# Thread: Terminology for elements in modules

1. ## Terminology for elements in modules

I am looking for an adjective for special elements in modules.

Definition: Let $\displaystyle R$ be a ring and $\displaystyle M$ be an $\displaystyle R$-module.
We say that $\displaystyle v\in M$ is an ????? element if $\displaystyle v=rw$
with $\displaystyle w\in M$ and $\displaystyle r\in R$ implies that $\displaystyle r$ has to be a unit in $\displaystyle R$.

What is the commonly used term ???? for this definition?

In the lattice case $\displaystyle R=\mathbb Z$ and $\displaystyle M=\mathbb Z^N$ these are often called
primitive vectors but this terminology does not seem to be common
for general rings and modules.

Thanks ---

2. Originally Posted by crwtom
I am looking for an adjective for special elements in modules.

Definition: Let $\displaystyle R$ be a ring and $\displaystyle M$ be an $\displaystyle R$-module.
We say that $\displaystyle v\in M$ is an ????? element if $\displaystyle v=rw$
with $\displaystyle w\in M$ and $\displaystyle r\in R$ implies that $\displaystyle r$ has to be a unit in $\displaystyle R$.

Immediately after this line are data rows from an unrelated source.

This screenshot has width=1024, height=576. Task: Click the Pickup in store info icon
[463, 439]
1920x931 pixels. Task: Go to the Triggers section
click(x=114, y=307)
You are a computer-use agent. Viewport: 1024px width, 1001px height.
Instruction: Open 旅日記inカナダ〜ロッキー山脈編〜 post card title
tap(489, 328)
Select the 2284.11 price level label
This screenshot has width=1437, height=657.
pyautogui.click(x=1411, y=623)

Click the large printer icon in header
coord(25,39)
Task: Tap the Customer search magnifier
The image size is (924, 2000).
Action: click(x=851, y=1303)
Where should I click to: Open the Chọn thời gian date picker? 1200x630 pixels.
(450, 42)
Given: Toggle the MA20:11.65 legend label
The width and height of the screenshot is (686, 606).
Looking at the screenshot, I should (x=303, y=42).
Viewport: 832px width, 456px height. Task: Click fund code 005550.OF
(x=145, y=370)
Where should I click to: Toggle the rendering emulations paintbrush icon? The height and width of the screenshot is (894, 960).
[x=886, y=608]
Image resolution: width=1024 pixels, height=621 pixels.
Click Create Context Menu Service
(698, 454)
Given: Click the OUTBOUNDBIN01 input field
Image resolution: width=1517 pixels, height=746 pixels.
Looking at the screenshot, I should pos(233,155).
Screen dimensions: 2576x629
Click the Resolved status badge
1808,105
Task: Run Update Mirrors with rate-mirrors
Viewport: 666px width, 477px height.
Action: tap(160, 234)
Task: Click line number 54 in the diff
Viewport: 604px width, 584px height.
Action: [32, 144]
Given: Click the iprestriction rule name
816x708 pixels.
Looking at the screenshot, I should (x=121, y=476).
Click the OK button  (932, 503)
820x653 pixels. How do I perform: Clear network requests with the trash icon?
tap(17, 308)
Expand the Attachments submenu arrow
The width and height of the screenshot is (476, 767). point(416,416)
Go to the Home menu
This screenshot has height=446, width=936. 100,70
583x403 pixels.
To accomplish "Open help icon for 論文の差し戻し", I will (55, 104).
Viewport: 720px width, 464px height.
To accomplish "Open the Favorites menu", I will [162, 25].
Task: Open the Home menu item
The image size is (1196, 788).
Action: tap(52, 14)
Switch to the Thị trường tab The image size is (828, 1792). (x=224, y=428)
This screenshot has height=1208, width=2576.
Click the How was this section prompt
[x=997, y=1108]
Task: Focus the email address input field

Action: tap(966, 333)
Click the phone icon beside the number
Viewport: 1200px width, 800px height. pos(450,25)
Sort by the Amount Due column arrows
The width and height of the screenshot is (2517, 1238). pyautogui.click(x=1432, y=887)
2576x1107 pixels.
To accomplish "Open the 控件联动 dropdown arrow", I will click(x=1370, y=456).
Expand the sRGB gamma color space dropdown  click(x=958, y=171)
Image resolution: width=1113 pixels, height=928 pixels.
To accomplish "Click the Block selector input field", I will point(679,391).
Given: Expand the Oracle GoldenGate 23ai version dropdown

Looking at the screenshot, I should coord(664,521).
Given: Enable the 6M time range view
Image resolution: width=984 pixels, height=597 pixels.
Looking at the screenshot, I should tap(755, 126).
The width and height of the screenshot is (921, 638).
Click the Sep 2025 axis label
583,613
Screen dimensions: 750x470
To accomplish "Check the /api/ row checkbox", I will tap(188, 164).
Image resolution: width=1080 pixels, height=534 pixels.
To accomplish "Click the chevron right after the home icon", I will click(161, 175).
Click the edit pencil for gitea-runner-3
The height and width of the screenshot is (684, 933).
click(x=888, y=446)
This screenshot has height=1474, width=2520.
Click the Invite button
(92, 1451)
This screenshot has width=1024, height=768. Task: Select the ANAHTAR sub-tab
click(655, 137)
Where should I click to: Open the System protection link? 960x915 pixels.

What is the commonly used term ???? for this definition?

In the lattice case $\displaystyle R=\mathbb Z$ and $\displaystyle M=\mathbb Z^N$ these are often called
primitive vectors but this terminology does not seem to be common
for general rings and modules.

Thanks ---
why is the terminology important here? if you have a "math" question related to this, you can ask.